Tras vencer a Quimsa por 80-79 en Santiago del Estero, Gimnasia se puso 2-0 en la serie final. El equipo regresa a Comodoro Rivadavia para los próximos juegos, con una ventaja histórica que en el 89% de los casos derivó en campeonato.
La victoria conseguida por Gimnasia y Esgrima de Comodoro Rivadavia en el segundo punto de la serie final ante Quimsa no solo significó un paso en la búsqueda del campeonato de la Liga Nacional de Básquet. El ajustado triunfo por 80 a 79 en Santiago del Estero también colocó al conjunto patagónico en una posición históricamente favorable de cara a la definición.

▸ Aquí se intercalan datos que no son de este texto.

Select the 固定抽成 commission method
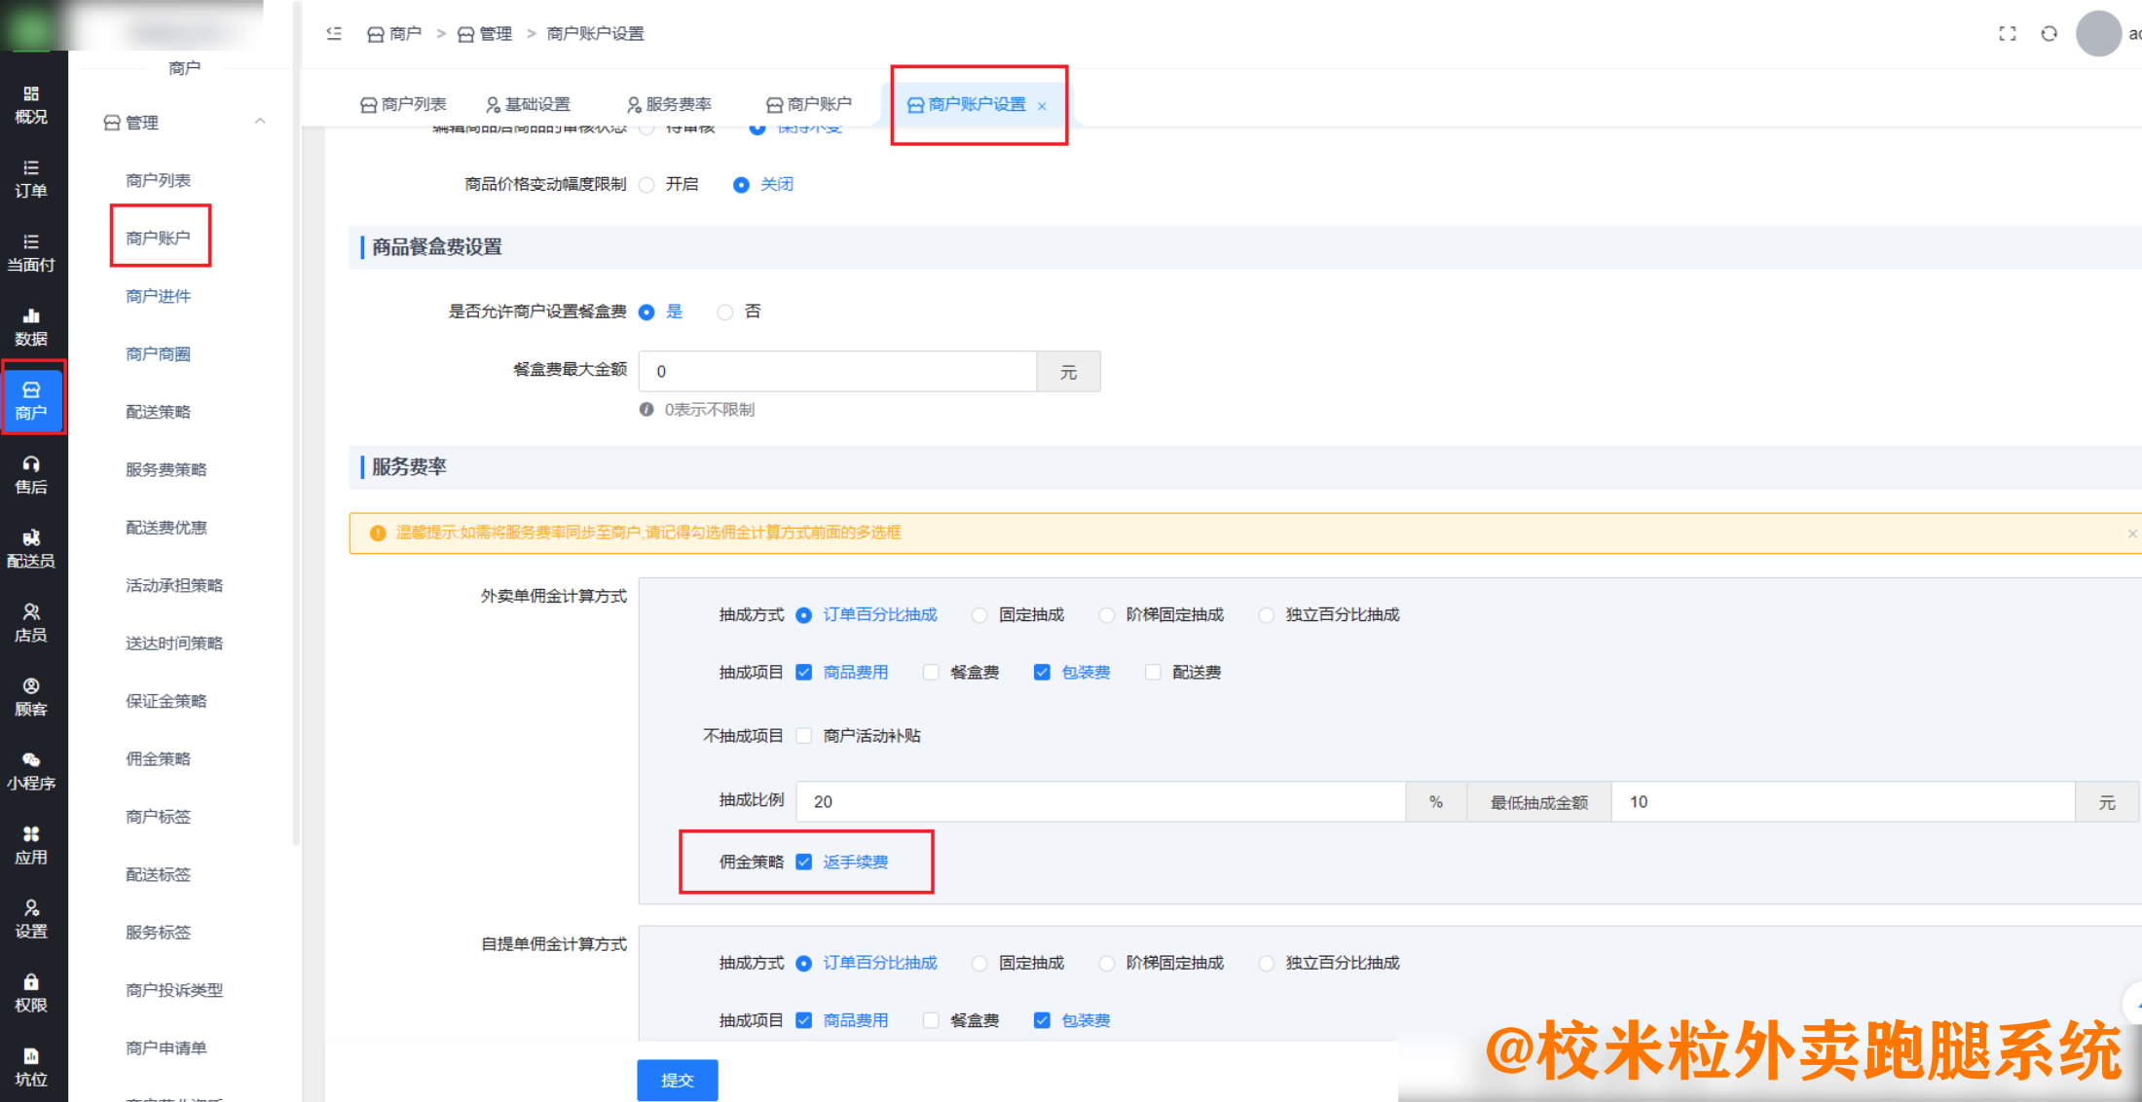2142x1102 pixels. pyautogui.click(x=979, y=614)
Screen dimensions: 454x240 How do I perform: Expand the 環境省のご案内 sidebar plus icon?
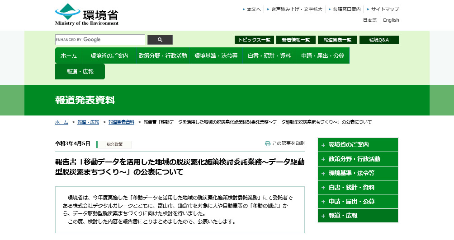(323, 145)
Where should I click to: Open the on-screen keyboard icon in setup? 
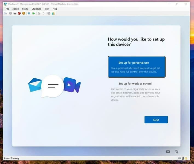point(168,151)
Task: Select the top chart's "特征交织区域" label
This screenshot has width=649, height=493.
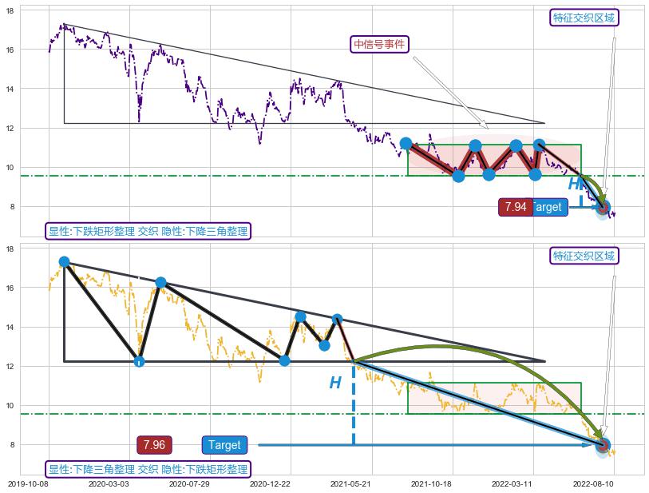Action: (585, 18)
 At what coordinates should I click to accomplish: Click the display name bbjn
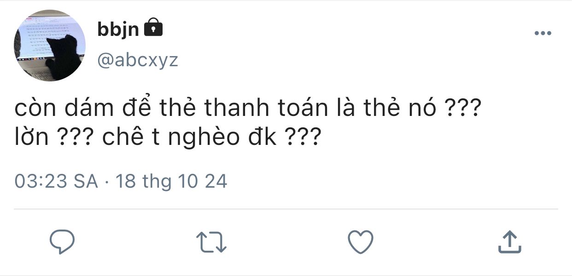pos(118,29)
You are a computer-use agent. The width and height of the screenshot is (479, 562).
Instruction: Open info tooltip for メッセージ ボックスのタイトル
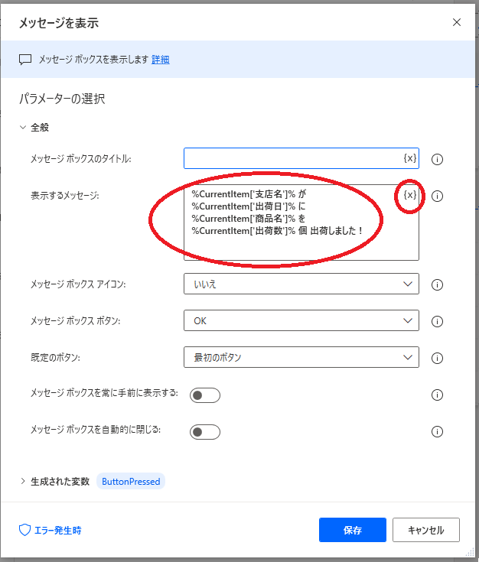[438, 159]
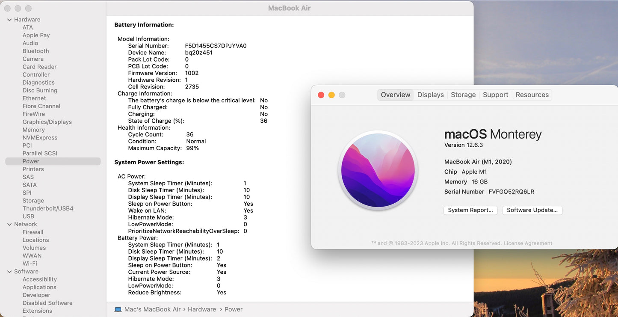The height and width of the screenshot is (317, 618).
Task: Click the macOS Monterey logo image
Action: pos(378,170)
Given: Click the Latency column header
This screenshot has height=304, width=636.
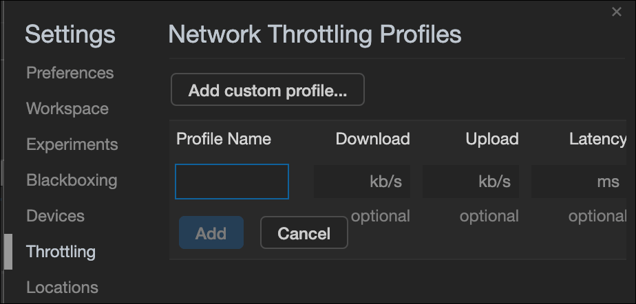Looking at the screenshot, I should pos(597,139).
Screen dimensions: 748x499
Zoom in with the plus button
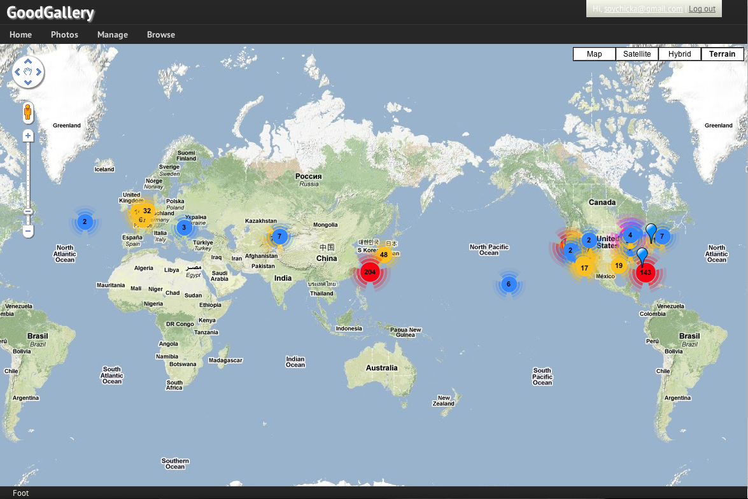(x=28, y=136)
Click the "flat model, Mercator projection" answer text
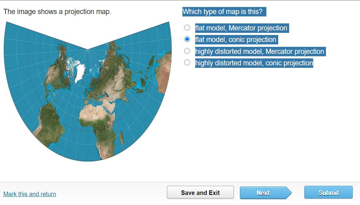This screenshot has height=205, width=360. coord(241,28)
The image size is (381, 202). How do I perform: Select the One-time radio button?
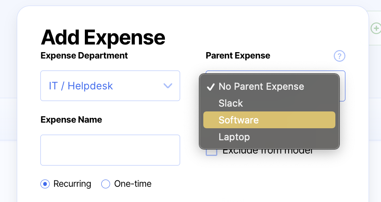click(x=106, y=184)
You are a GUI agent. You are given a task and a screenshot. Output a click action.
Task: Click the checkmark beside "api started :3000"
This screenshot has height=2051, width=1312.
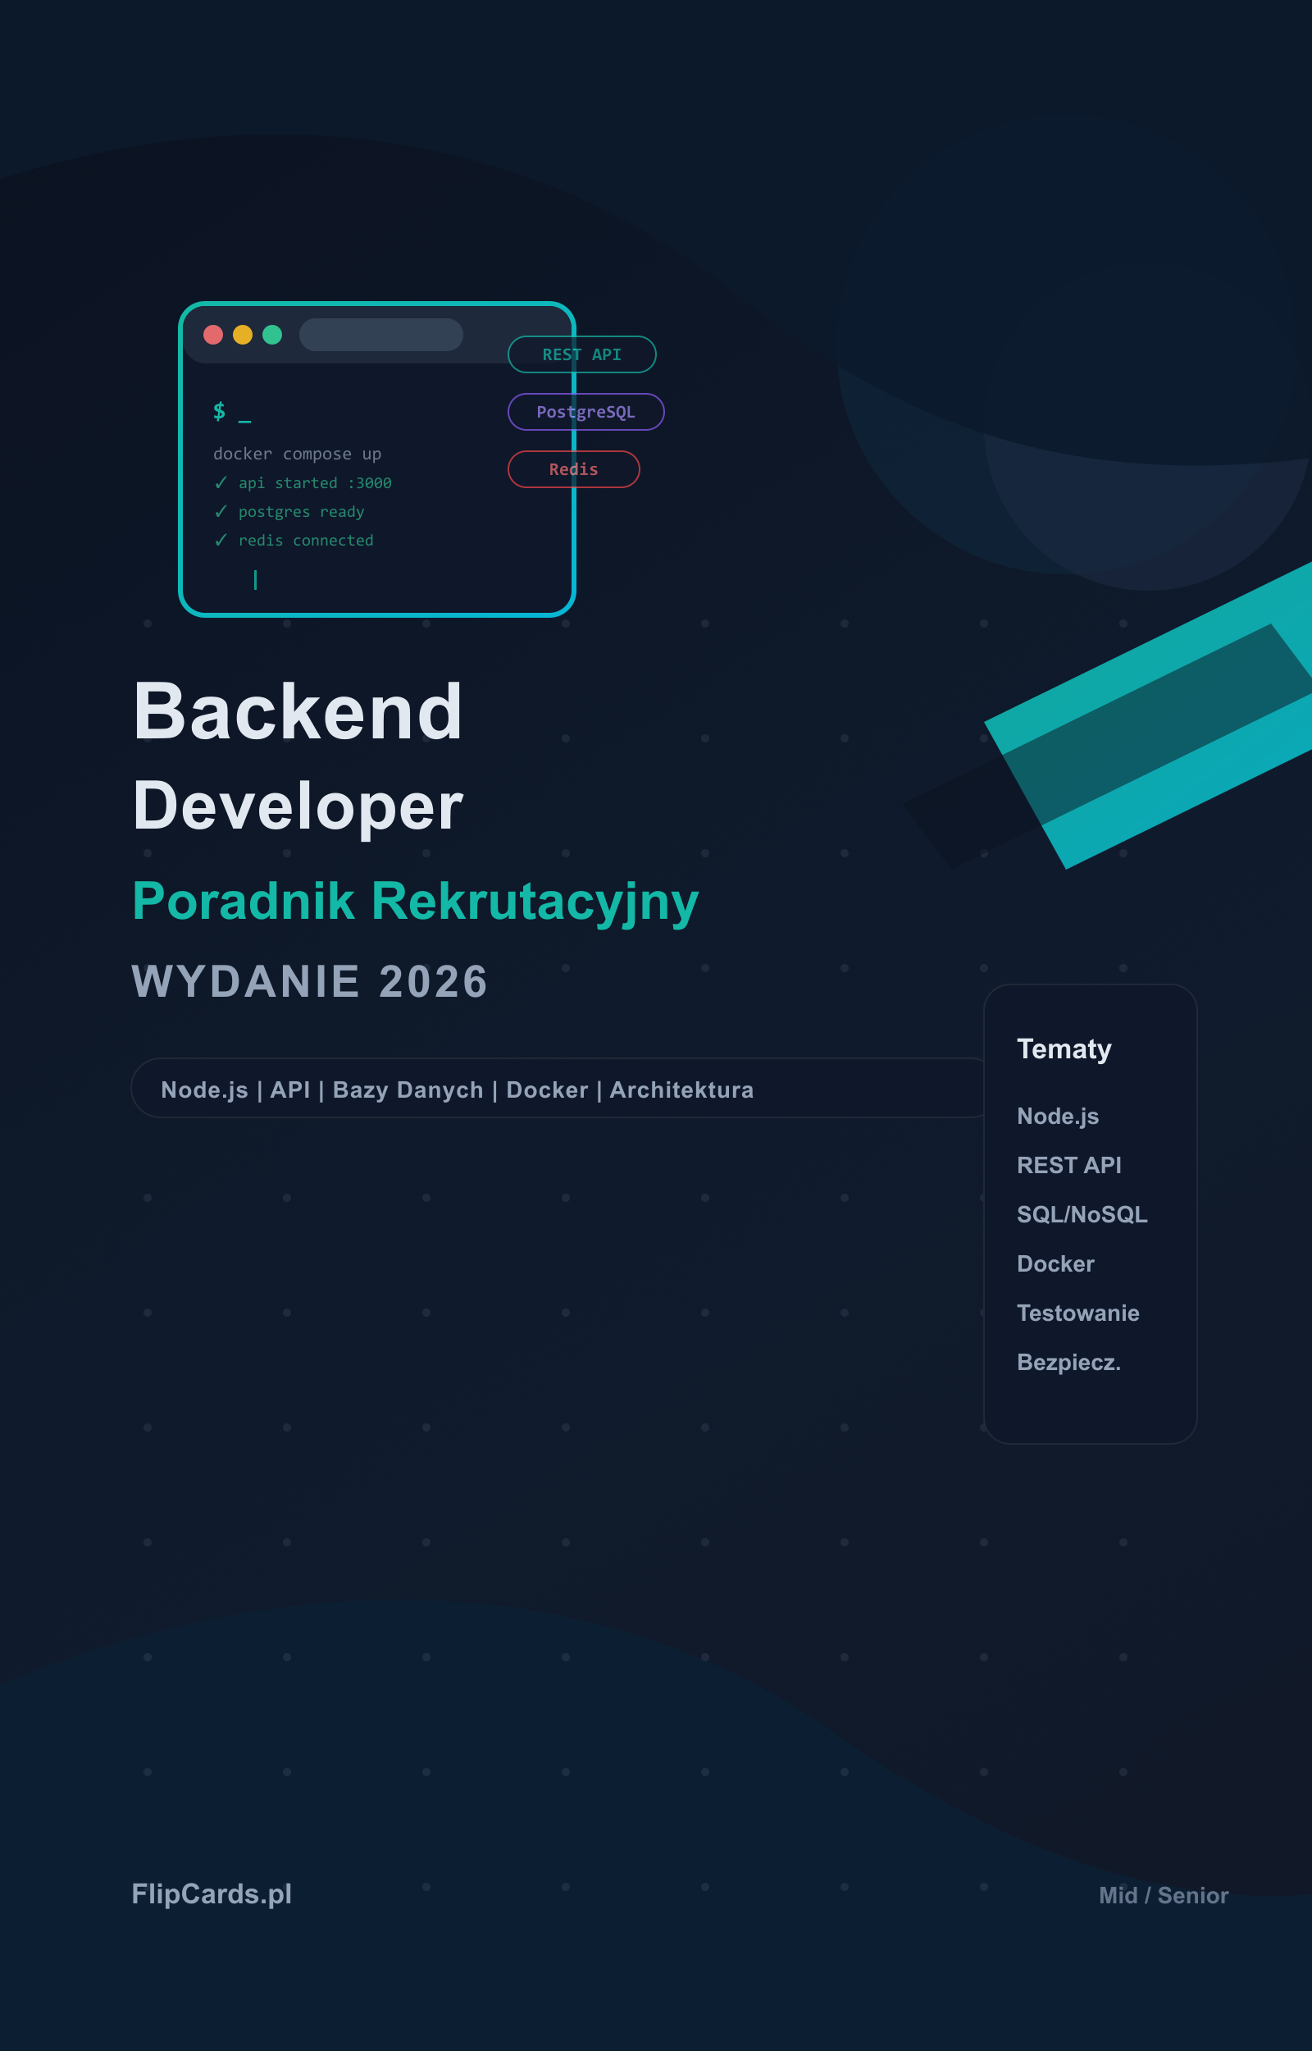coord(221,483)
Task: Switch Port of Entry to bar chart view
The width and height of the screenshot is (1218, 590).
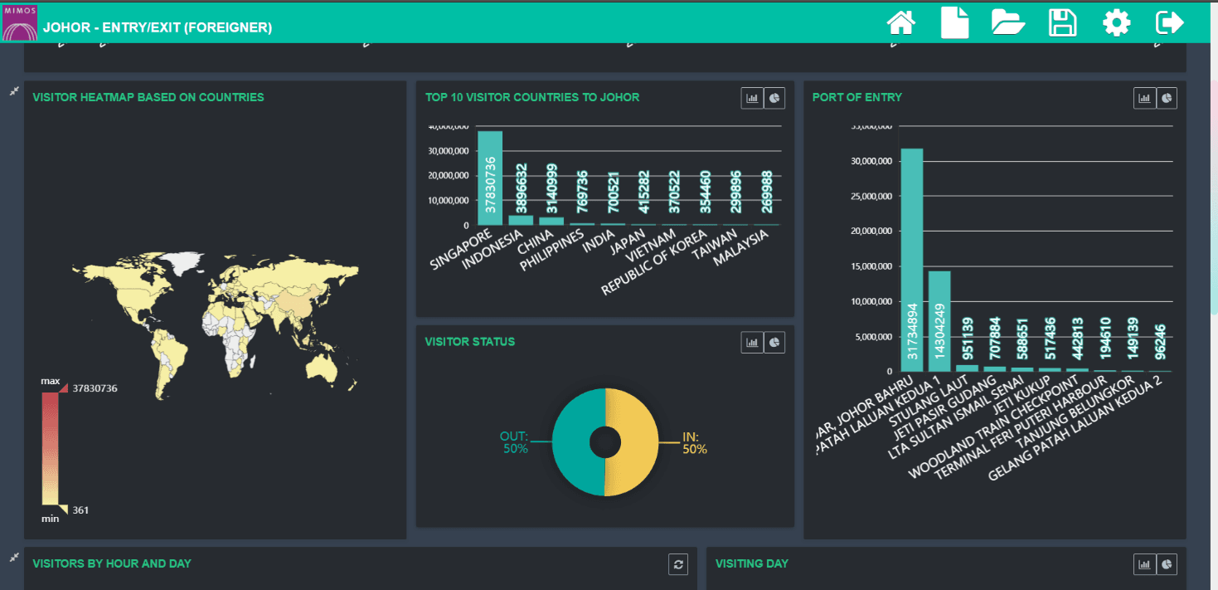Action: [x=1144, y=98]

Con dos victorias consecutivas como visitante, el equipo dirigido por Pablo Favarel regresará a Comodoro Rivadavia con la posibilidad de cerrar la serie ante su gente y respaldado por una estadística que, a lo largo de las décadas, resultó determinante para definir campeones.
Los registros históricos de la Liga Nacional indican que en 27 oportunidades una serie final comenzó con un equipo imponiéndose en los dos primeros encuentros. En 24 de esos casos, el conjunto que tomó esa ventaja inicial terminó levantando el trofeo. La cifra representa cerca del 89% de efectividad para quienes logran adelantarse 2-0 en una definición.
Las excepciones quedaron grabadas como algunas de las remontadas más recordadas de la competencia. Boca Juniors fue protagonista de dos de ellas, mientras que Atenas de Córdoba protagonizó la restante.
Uno de los antecedentes más emblemáticos ocurrió en la temporada 2002/03. En aquella ocasión, Atenas logró recuperarse después de perder los dos primeros partidos frente a Boca y terminó quedándose con la serie por 4 a 2. Al año siguiente, el propio conjunto xeneize protagonizó una reacción similar: comenzó abajo 0-2 ante Gimnasia y Esgrima de La Plata, pero consiguió cuatro triunfos consecutivos para consagrarse campeón.
La tercera remontada llegó recientemente. En la temporada 2023/24, Boca volvió a demostrar capacidad de recuperación al revertir una serie adversa frente a Instituto de Córdoba. Tras caer en los dos primeros juegos, encadenó cuatro victorias y se quedó con el campeonato.
Más allá de esa tendencia general, la campaña de Gimnasia presenta un dato adicional: el Verde se transformó en uno de los pocos equipos que lograron ganar los dos primeros partidos de una final jugando fuera de casa y sin contar con ventaja deportiva.
A lo largo de la historia de la Liga, apenas un puñado de equipos había conseguido una situación semejante. Atenas de Córdoba fue pionero en 1990 cuando superó a Sport Club de Cañada de Gómez. Luego repitieron la hazaña Peñarol de Mar del Plata frente a Independiente de General Pico, Gimnasia de La Plata ante Boca, nuevamente Peñarol frente a Obras Sanitarias y San Lorenzo contra La Unión de Formosa.
La particularidad es que casi todos esos antecedentes terminaron con festejo para el visitante. Solamente Gimnasia de La Plata no logró sostener la ventaja obtenida fuera de casa. Después de ganar los dos primeros encuentros en La Bombonerita durante la temporada 2003/04, el conjunto platense sufrió la reacción de Boca y vio escapar el título.
Ese recuerdo aparece hoy como una advertencia para el equipo comodorense. Si bien los números históricos juegan claramente a su favor, la experiencia demuestra que ninguna serie está definida antes de tiempo y que las remontadas, aunque poco frecuentes, son posibles.
Por lo pronto, Gimnasia regresa a Comodoro con un escenario favorable. Tiene la ventaja deportiva de haber ganado los dos primeros juegos en Santiago del Estero, contará con el apoyo de su público y posee una estadística que respalda sus aspiraciones.
Los antecedentes indican que en casi nueve de cada diez ocasiones, el equipo que arrancó una final de la Liga Nacional con una ventaja de 2-0 terminó celebrando el campeonato. Ahora, el Mens Sana intentará que la historia vuelva a repetirse y dar el paso definitivo hacia una nueva consagración.